→ **GIVEN REQUEST**
Write the next part of the forum thread on building in Australia, starting right after its final sentence.

→ **GIVEN TEXT**
# Building in Australia



## Cutonce (Oct 1, 2010)

I think we all know the story of Australia's western colonization beginnings from British convicts. What many probably don't know is the British soon realized how valuable Australia was in it's mineral wealth. During the 19th century people from Europe and from the California mining boom came flocking to Australia after huge lumps of gold were being found all over the place. This in turn generated a building boom that we could only wish for these days! From East coast to west, north to south the Victorians were hard at making a new life for themselves in this inhospitable country. 

Victorians in Perth.









Row houses in Melbourne.









In Northern Queensland they use to build simple houses with what was called "inside out walls" The paneling went on the inside with exposed studs on the outside.









here's another









no need for insulation here, just get a breeze through the place! They don't call it summer and winter, its just either the wet season or dry, both are hot.

Another interesting difference is the use of outside meters and fuses boxes. All houses are now fitted with double meters. One runs during the day at one rate, the other at night at a cheaper rate.


----------



## Cutonce (Oct 1, 2010)

The Queenslander is a classic house, but not so practical these days. They also tend to be in rural areas and get caught up in new home developments. I'm not sure if they are protected, but at least they get some respect. Moving houses is big business here. And if you are going to move an old house, you need to add sq footage to it to make it liveable for today's family's. So when they re locate them they usually get a lift to and then build out underneath. 









This one had the roof removed and then cut in half. Its at the new location ready to be put back together again. 









Up in queensland they like the drop side utes, (pick ups) they also all come fitted out with snorkels for when the roads flood.


















Since its so stinking hot over most of Aus, they all wear shorts. Problem with that is the bits of sawdust and wood chips that get down your boots. Here they fixed the problem with this nifty boot cover.

Extracted data rows
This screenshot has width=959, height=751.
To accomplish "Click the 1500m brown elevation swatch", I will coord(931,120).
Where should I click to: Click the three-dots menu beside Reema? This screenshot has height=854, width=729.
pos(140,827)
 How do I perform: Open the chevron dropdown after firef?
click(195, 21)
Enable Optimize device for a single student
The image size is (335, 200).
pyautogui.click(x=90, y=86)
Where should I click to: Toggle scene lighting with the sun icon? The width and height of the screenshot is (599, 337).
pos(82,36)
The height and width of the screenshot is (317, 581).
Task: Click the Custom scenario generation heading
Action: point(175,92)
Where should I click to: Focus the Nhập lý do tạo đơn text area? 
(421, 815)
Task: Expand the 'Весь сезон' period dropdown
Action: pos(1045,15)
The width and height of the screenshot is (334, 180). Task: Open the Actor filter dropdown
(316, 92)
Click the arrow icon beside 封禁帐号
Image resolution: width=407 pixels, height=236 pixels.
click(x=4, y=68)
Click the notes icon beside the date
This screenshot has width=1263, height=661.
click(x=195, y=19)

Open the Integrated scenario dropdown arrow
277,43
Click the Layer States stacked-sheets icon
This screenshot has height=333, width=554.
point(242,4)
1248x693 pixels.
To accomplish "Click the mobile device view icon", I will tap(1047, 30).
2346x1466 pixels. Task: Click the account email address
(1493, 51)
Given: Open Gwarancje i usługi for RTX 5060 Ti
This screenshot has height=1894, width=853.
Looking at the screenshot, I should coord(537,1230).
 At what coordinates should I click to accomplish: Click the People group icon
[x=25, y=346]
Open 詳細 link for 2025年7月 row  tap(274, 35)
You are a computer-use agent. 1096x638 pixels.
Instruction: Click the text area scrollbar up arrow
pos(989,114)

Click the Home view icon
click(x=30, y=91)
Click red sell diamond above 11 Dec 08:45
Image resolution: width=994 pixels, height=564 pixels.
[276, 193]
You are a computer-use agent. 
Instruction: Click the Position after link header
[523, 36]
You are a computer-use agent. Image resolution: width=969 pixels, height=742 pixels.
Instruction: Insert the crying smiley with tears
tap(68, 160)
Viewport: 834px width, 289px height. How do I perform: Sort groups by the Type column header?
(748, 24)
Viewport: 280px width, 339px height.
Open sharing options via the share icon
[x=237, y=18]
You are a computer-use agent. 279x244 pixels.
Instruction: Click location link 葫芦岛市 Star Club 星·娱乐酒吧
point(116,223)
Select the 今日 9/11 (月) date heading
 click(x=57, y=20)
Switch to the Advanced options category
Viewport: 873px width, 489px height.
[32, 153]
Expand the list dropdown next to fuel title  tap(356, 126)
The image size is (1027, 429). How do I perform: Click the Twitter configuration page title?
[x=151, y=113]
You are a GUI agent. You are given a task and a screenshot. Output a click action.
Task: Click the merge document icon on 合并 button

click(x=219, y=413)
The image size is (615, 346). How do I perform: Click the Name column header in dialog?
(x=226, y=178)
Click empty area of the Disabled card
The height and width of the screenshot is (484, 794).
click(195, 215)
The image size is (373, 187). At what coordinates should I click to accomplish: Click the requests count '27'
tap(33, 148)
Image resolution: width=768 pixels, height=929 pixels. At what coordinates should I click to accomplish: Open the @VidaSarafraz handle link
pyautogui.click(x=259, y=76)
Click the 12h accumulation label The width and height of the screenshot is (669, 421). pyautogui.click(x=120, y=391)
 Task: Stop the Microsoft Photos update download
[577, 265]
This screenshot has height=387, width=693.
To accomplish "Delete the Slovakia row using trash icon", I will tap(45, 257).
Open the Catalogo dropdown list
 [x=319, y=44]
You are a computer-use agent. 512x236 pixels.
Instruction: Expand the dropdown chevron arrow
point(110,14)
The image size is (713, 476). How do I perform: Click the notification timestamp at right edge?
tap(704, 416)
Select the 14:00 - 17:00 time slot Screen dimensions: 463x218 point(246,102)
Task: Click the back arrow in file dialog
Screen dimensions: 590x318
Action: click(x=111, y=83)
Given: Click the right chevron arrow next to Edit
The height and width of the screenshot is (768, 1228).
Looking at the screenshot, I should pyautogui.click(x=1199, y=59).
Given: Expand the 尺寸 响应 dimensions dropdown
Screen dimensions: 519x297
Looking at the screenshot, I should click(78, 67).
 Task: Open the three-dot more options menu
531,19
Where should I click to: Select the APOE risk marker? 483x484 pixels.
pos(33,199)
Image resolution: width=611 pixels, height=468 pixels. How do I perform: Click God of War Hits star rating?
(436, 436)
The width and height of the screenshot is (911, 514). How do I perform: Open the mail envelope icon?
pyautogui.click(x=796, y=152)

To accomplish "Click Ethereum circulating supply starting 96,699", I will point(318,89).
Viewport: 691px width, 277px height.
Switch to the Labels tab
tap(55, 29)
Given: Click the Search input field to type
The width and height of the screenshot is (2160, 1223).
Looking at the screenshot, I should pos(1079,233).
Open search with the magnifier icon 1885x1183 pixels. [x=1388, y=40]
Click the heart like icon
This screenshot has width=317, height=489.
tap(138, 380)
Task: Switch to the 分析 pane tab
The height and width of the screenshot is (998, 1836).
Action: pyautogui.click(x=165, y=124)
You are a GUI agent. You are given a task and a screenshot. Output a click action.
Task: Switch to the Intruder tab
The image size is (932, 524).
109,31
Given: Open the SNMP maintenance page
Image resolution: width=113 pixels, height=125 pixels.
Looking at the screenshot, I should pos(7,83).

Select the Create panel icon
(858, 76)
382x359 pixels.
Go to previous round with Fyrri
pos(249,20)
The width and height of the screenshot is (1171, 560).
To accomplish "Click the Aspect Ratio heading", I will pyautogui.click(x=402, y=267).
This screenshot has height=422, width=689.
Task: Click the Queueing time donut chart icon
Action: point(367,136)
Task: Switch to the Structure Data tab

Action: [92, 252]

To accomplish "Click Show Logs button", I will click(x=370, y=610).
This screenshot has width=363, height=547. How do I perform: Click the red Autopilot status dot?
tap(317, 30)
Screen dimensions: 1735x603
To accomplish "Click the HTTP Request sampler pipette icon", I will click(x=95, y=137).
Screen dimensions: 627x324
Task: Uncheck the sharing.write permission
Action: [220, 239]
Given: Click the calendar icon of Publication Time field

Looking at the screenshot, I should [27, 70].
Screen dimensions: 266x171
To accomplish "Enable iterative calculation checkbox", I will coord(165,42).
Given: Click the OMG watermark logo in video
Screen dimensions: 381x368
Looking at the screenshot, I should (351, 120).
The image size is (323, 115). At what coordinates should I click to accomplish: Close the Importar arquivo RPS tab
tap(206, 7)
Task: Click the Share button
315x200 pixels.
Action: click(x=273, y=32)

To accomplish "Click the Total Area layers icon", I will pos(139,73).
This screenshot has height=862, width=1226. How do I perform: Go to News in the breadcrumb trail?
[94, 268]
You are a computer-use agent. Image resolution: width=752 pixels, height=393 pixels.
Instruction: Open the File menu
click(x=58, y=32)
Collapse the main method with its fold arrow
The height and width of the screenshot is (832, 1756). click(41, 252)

→ **THE RESPONSE**
Most tradies (contractors) are no where to be seen on a a good surf day.


----------



## Cutonce (Oct 1, 2010)

Here are some more old houses in Melbourne with traditional Australian details like bullnose metal roofing.








































































This looks impressive.









But not so much when viewed from the side!


----------



## Cutonce (Oct 1, 2010)

it's interesting to get out to remote area of Australia where time has almost stood still. I recently took a trip up to Cooktown in the far north of Queensland where Captain Cook back in 1776 made an error and ran aground. The area later developed as a short lived gold boom town. But it was a hard life and many died or just got drunk. Today it seems to be only the drunks are left, and the grand old hotels are gradually rotting away. In one of them i noticed a lockset I'd never seen before. It is part rim lock, but when you turn the handle the latch goes up and moves through to opening in the strike.




























I duno about you, but as a builder, when i go traveling these things fascinate me, and drive the mrs crazy! 

Here is the more usual rim lock with a beautiful burled handle.









I love looking at details in the construction too. This pub was built in about 1880.

Look at the way they pegged the headers! and plenty of cross bracing for the cyclones that hit this area. these walls are traditionally left exposed like this, as there is no need to try to keep places warm!


----------



## Trim40 (Jan 27, 2009)

Thanks for sharing this. 
The inside out stuff is interesting.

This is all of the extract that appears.